Your objective: All entries must be transcribed without a single difference.

○ ○ ○ ○

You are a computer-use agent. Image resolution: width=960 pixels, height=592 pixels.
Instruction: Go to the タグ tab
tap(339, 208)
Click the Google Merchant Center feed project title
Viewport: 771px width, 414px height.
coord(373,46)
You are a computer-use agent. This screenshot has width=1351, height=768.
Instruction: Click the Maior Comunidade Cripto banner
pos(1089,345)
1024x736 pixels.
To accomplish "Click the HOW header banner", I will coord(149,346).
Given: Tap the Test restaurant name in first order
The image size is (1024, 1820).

○ ○ ○ ○

Answer space:
You are a computer-use agent. Image resolution: width=960 pixels, height=592 pixels.
Instruction: Go to the タグ tab
tap(339, 208)
Click the Google Merchant Center feed project title
Viewport: 771px width, 414px height.
coord(373,46)
You are a computer-use agent. This screenshot has width=1351, height=768.
Instruction: Click the Maior Comunidade Cripto banner
pos(1089,345)
1024x736 pixels.
To accomplish "Click the HOW header banner", I will coord(149,346).
Given: Tap the Test restaurant name in first order
The image size is (1024, 1820).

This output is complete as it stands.